ICESDHR avatar Oct 19 '23 09:10 ICESDHR

@ICESDHR OK, can you provide the log files of taskmanager ?

aceforeverd avatar Oct 19 '23 09:10 aceforeverd

@aceforeverd umm. There is no log file for taskmanager image

ICESDHR avatar Oct 19 '23 09:10 ICESDHR

@aceforeverd Can you execute this Quickstart content(https://openmldb.ai/docs/zh/v0.8/quickstart/openmldb_quickstart.html#) correctly on a linux machine?

ICESDHR avatar Oct 19 '23 09:10 ICESDHR

@ICESDHR Looks like I can startup taskmanager in my docker Screenshot from 2023-10-19 17-58-26

And taskmanager logs should locate in /work/openmldb/taskmanager/bin/logs, checkout ?

aceforeverd avatar Oct 19 '23 10:10 aceforeverd

@aceforeverd 0.0 taskmanager logs,plz take a look taskmanager.log

ICESDHR avatar Oct 19 '23 11:10 ICESDHR

resolved endpoint looks weired: localhost/0:0:0:0:0:0:0:1:2181

@vagetablechicken do you have any experience about that ?

aceforeverd avatar Oct 19 '23 12:10 aceforeverd

localhost -> ipv6, but it seems like not the root cause. The taskmanager conf server.host= won't be used when server starts, so it always calls java.base/java.net.InetAddress.getLocalHost. And it failed, then 2023-10-19 11:44:26,679 ERROR [com.baidu.brpc.utils.NetUtils] - Failed to get local host ip address, use 127.0.0.1 instead. It's wierd that use 127.0.0.1 failed, I'll check the source code.

vagetablechicken avatar Oct 20 '23 03:10 vagetablechicken

localhost -> ipv6. The taskmanager conf set server.host= won't be used when server starts, so it always java.base/java.net.InetAddress.getLocalHost. And it failed, then 2023-10-19 11:44:26,679 ERROR [com.baidu.brpc.utils.NetUtils] - Failed to get local host ip address, use 127.0.0.1 instead.
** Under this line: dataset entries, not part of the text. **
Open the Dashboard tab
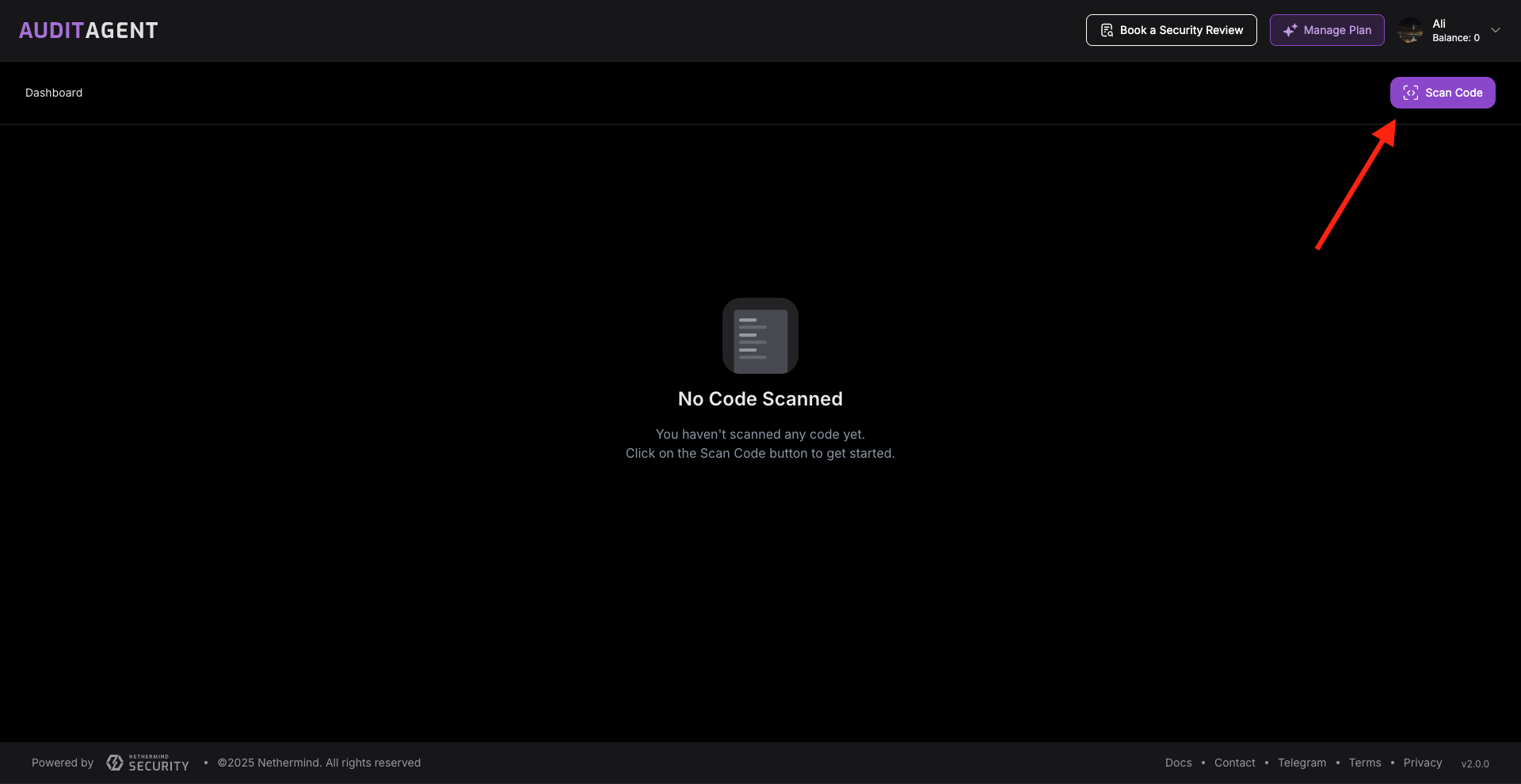 click(x=54, y=93)
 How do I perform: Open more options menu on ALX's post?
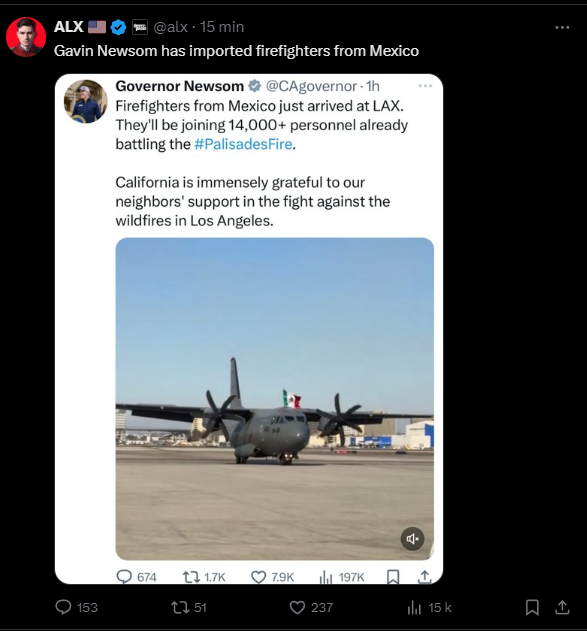coord(562,27)
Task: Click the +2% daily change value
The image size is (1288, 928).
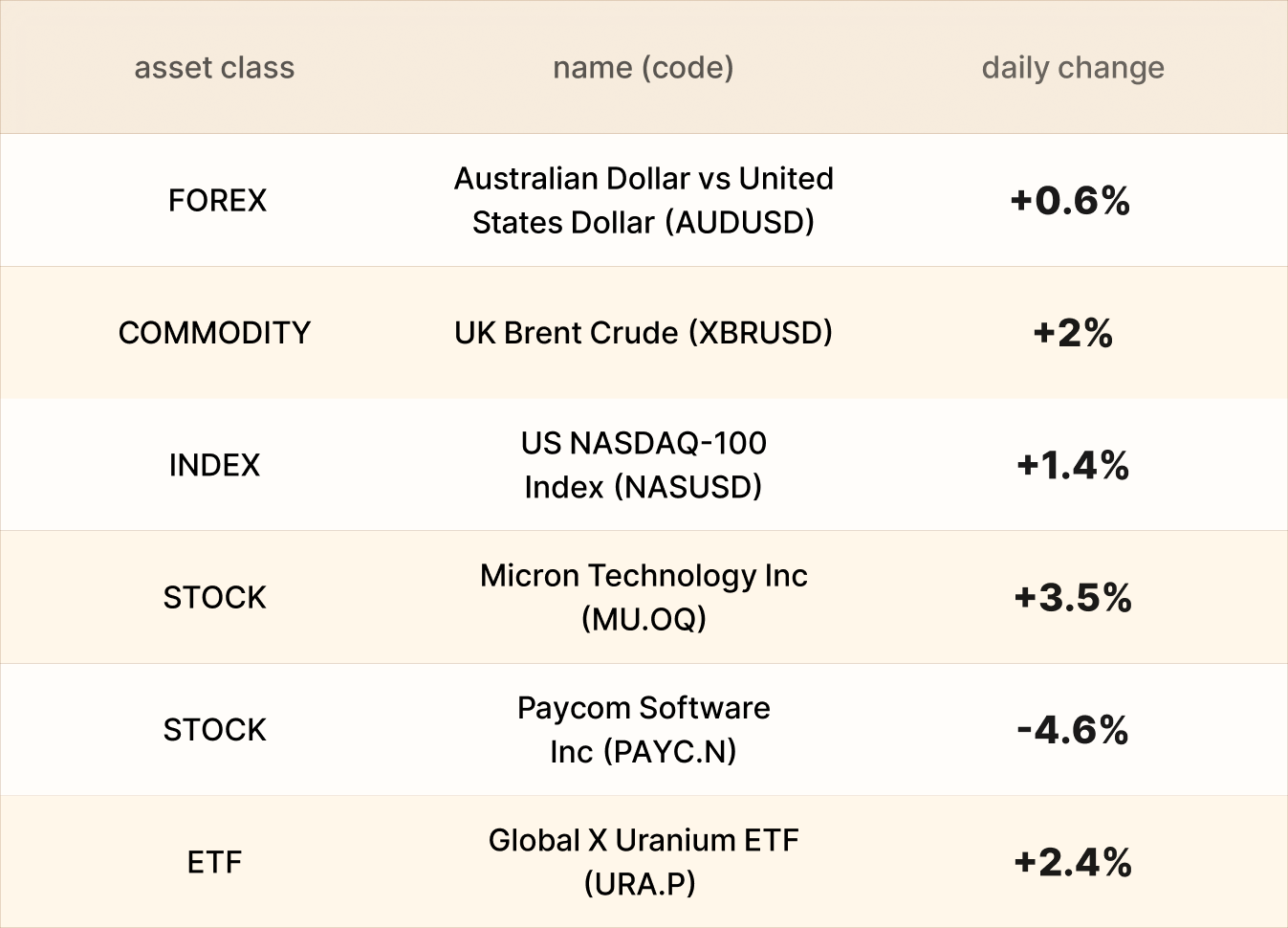Action: tap(1073, 333)
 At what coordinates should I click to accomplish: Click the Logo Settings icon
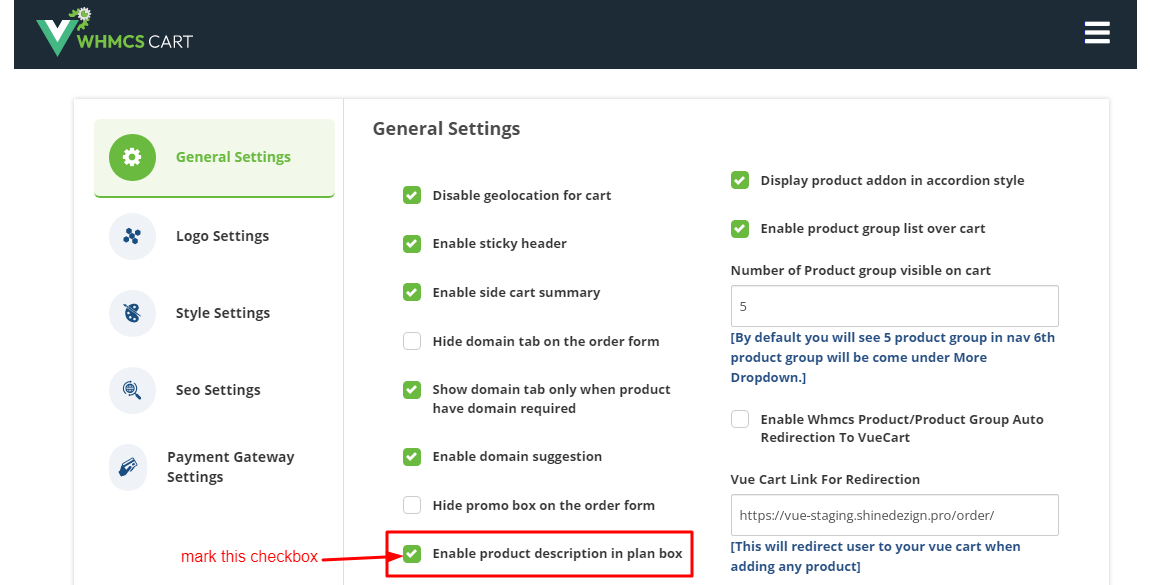132,236
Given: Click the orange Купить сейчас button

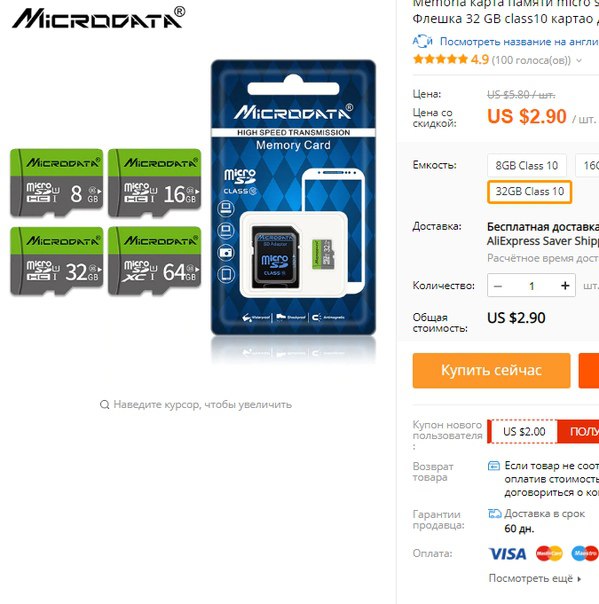Looking at the screenshot, I should point(491,370).
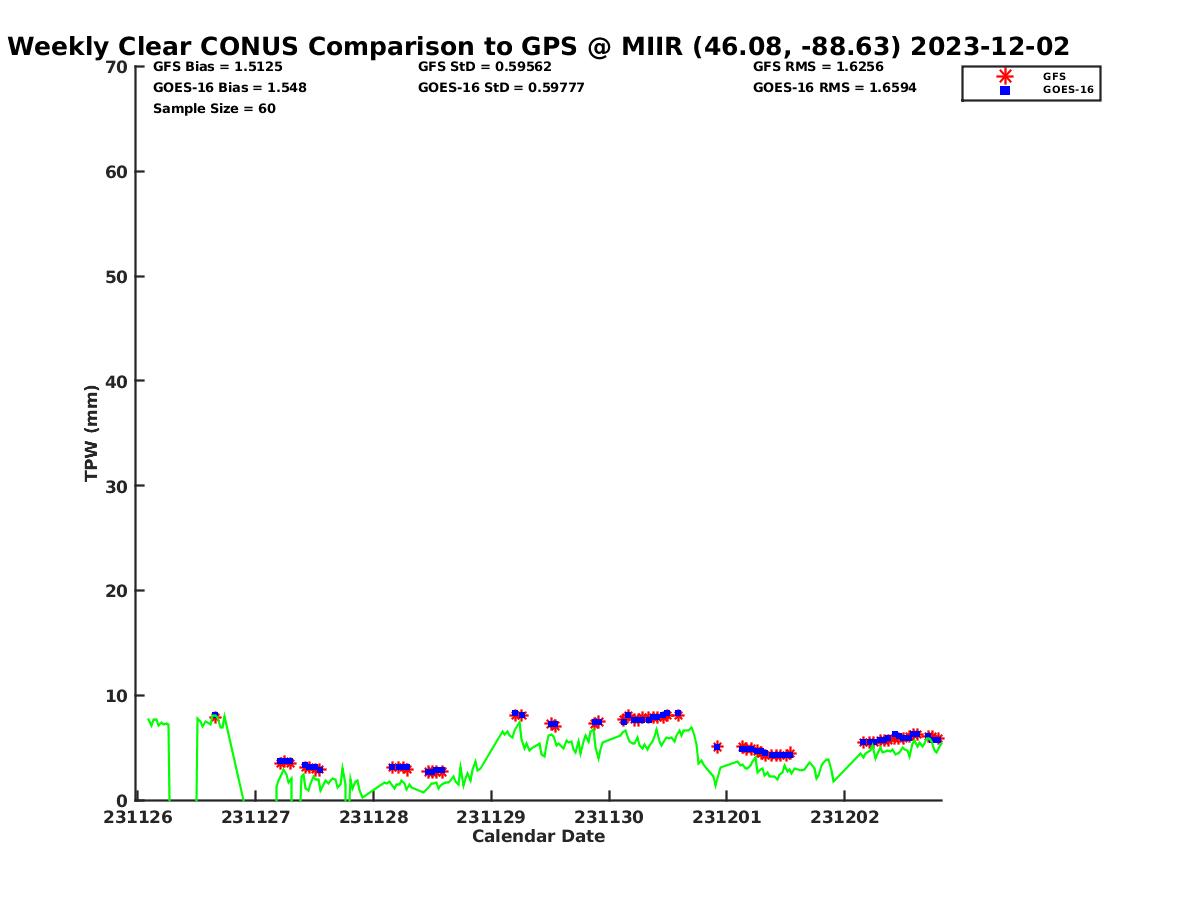1200x900 pixels.
Task: Select the Calendar Date x-axis label
Action: click(538, 837)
It's wierd that use 127.0.0.1 failed, I'll check the source code.

Failed to get local host ip address, use 127.0.0.1 instead. is a fake log, : ) So got nullpoint below. And we miss the exception by wrong log print in taskmanagerserver, it's not good for debug, needs fix.

vagetablechicken avatar Oct 20 '23 03:10 vagetablechicken

@ICESDHR plz check cat /etc/hosts

vagetablechicken avatar Oct 20 '23 04:10 vagetablechicken

@vagetablechicken I deployed the service using deployment, use hostAliases, it works

spec:
  hostAliases:
  - ip: "127.0.0.1"
    hostnames:
      - "integrator"

ICESDHR avatar Oct 20 '23 07:10 ICESDHR

@vagetablechicken I deployed the service using deployment, use hostAliases, it works

spec:
  hostAliases:
  - ip: "127.0.0.1"
    hostnames:
      - "integrator"

So you use k8s to start cluster? You should say it first. It won't fail if you just docker run it. hostAliases is the same with /etc/hosts edit. Anyway, is it hard to start a pod with our openmldb image? How about give us some advise? A pod config yaml?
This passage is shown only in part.